Moscow Court OKs Posthumous Prosecution of Dead Lawyer

Опубликовано: 04 Апрель 2012

A Moscow judge rejected a lawsuit from the mother of a whistleblower who died in Russian police custody to throw out the posthumous case against him.

On Tuesday, Judge Yulia Bobrova of Ostankinsky District Court of Moscow, rejected a lawsuit brought by the mother of Sergei Magnitsky, a former lawyer for Hermitage Capital Management who is being prosecuted for tax fraud following his death two years ago in police custody.

 

Magnitsky accused two Russian tax officials for perpetrating the largest tax fraud in Russia’s history, worth US$230 million, but the Russian government instead arrested him and held him without trial until he died.

“Today’s Moscow court decision opens a new chapter in the Russian legal history. The Moscow court formally allowed the prosecution of a dead man. This is a clear-cut breach of the European Human Rights Convention and Russia’s own Constitution,” said Hermitage Capital in a news release.

The Judge determined that Magnitsky’s mother and widow should continue to be treated as defendants in this case, as prosecutors have contended.

Magnitsky’s defense contends that the decision is a political tit-for-tat response to the US Governmnent’s decision to blacklist officials they believe involved in Magnitsky’s death.

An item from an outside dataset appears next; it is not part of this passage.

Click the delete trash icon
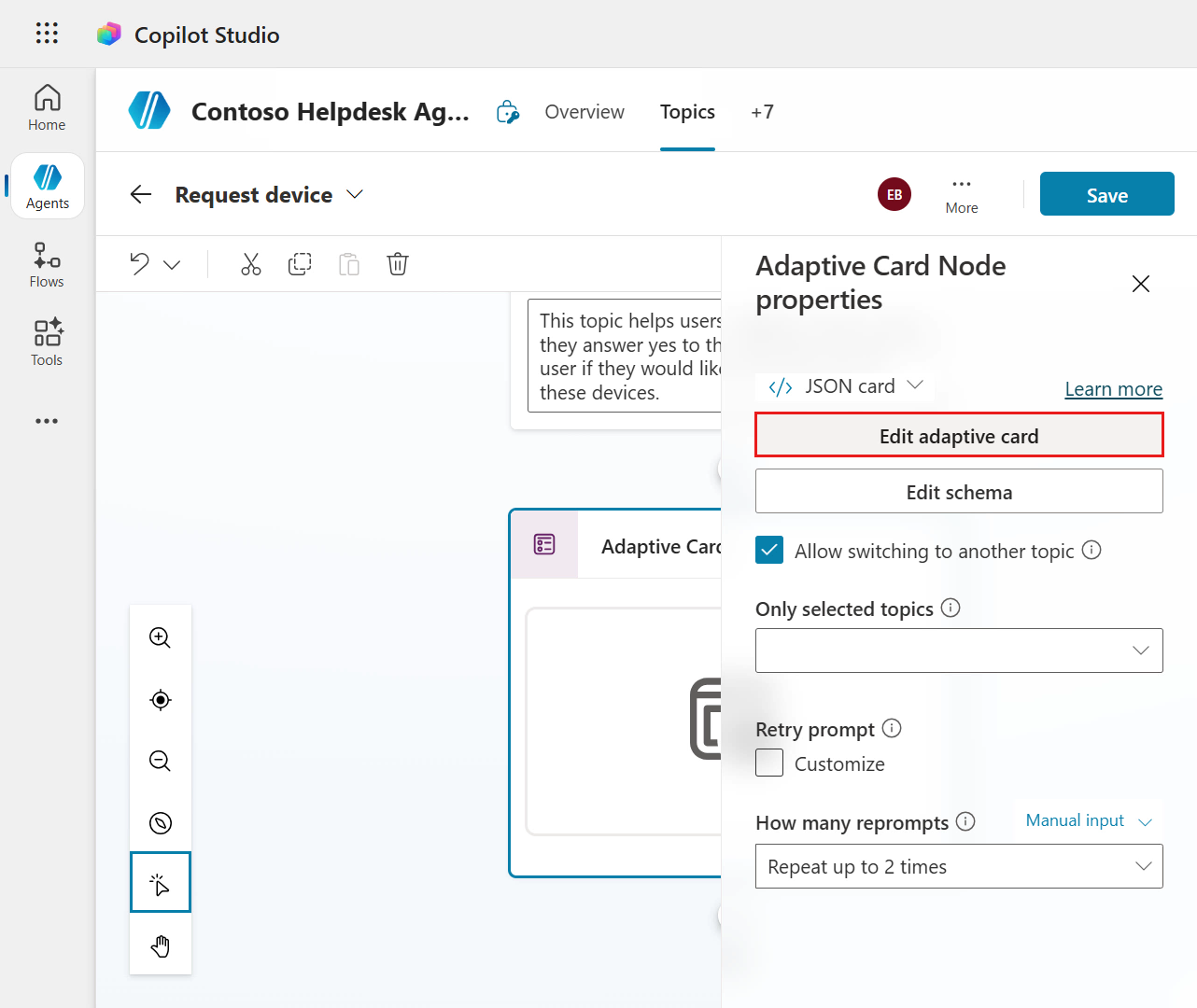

The Deputy General Prosecutor in Magnitsky’s case is Viktor Grin, who is number 33 on the U.S. State Department’s list of officials banned from entering the country in July.  Three days after the US Helsinki Commission publicly announced that Grin was on the list, he gave the order to open a posthumous trial against Magnitsky.

Magnitsky’s family plans to appeal the decision, which Hermitage says “follows a trail of similar decisions denying Magnitsky and his family justice in all circumstances.”  They point to the fact that in 2011, 14 Russian judges refused all petitions from the Magnitsky family seeking access to his case file and to tissues samples for an independent medical examination.

Before Magnitsky’s death, 11 Russian judges rejected 40 petitions he filed about his unlawful arrest and repression by those he accused of corruption.

Russian President Dmitry Medvedev’s Human Rights Council to investigated Magnitsky’s death and found that prison officials were responsible.

In pursuing the posthumous case against Sergei Magnitsky, Russian authorities have explicitly rejected the findings from the Russian President’s Human Rights Council.

“It is clear that no justice is possible and no investigation can be impartial as long as the investigation is controlled by the same officials and bodies who committed the crimes against him. To recognise Magnitsky’s innocence means that the law enforcement bodies have to recognize their own guilt. That seems very unlikely in Russia’s current environment,” said Hermitage Capital in the news release.